§ AIM OF THE TASK
Give again the lines of the data from its first line through the line with "Given: Click the Long Coding Helper button". Change nothing.
================================
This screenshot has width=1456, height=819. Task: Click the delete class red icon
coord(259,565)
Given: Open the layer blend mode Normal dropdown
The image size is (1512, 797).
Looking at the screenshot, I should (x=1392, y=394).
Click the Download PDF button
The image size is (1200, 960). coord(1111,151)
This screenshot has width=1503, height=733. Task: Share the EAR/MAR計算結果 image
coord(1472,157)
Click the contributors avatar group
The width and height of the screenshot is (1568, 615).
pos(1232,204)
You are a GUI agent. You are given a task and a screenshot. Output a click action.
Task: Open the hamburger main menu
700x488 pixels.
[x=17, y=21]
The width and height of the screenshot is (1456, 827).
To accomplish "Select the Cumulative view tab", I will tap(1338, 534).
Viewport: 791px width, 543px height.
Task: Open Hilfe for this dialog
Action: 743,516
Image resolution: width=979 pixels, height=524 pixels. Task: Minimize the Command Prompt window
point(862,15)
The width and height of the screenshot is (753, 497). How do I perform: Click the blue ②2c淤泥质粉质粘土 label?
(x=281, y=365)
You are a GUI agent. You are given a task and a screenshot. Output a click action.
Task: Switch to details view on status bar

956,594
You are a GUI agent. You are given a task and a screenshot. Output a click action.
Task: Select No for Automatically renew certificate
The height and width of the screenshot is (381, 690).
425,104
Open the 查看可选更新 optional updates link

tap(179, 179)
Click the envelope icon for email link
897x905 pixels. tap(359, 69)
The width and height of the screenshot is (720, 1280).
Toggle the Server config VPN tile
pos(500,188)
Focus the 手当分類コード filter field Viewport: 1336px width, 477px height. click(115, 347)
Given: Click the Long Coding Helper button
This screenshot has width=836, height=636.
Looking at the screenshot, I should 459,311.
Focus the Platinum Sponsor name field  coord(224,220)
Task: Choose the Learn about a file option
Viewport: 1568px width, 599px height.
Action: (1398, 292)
================================
§ EXERCISE RESPONSE
This screenshot has width=1456, height=819. Task: Click the delete class red icon
coord(259,565)
Given: Open the layer blend mode Normal dropdown
The image size is (1512, 797).
Looking at the screenshot, I should (x=1392, y=394).
Click the Download PDF button
The image size is (1200, 960). coord(1111,151)
This screenshot has width=1503, height=733. Task: Share the EAR/MAR計算結果 image
coord(1472,157)
Click the contributors avatar group
The width and height of the screenshot is (1568, 615).
pos(1232,204)
You are a GUI agent. You are given a task and a screenshot. Output a click action.
Task: Open the hamburger main menu
700x488 pixels.
[x=17, y=21]
The width and height of the screenshot is (1456, 827).
To accomplish "Select the Cumulative view tab", I will tap(1338, 534).
Viewport: 791px width, 543px height.
Task: Open Hilfe for this dialog
Action: 743,516
Image resolution: width=979 pixels, height=524 pixels. Task: Minimize the Command Prompt window
point(862,15)
The width and height of the screenshot is (753, 497). How do I perform: Click the blue ②2c淤泥质粉质粘土 label?
(x=281, y=365)
You are a GUI agent. You are given a task and a screenshot. Output a click action.
Task: Switch to details view on status bar

956,594
You are a GUI agent. You are given a task and a screenshot. Output a click action.
Task: Select No for Automatically renew certificate
The height and width of the screenshot is (381, 690).
425,104
Open the 查看可选更新 optional updates link

tap(179, 179)
Click the envelope icon for email link
897x905 pixels. tap(359, 69)
The width and height of the screenshot is (720, 1280).
Toggle the Server config VPN tile
pos(500,188)
Focus the 手当分類コード filter field Viewport: 1336px width, 477px height. click(115, 347)
Given: Click the Long Coding Helper button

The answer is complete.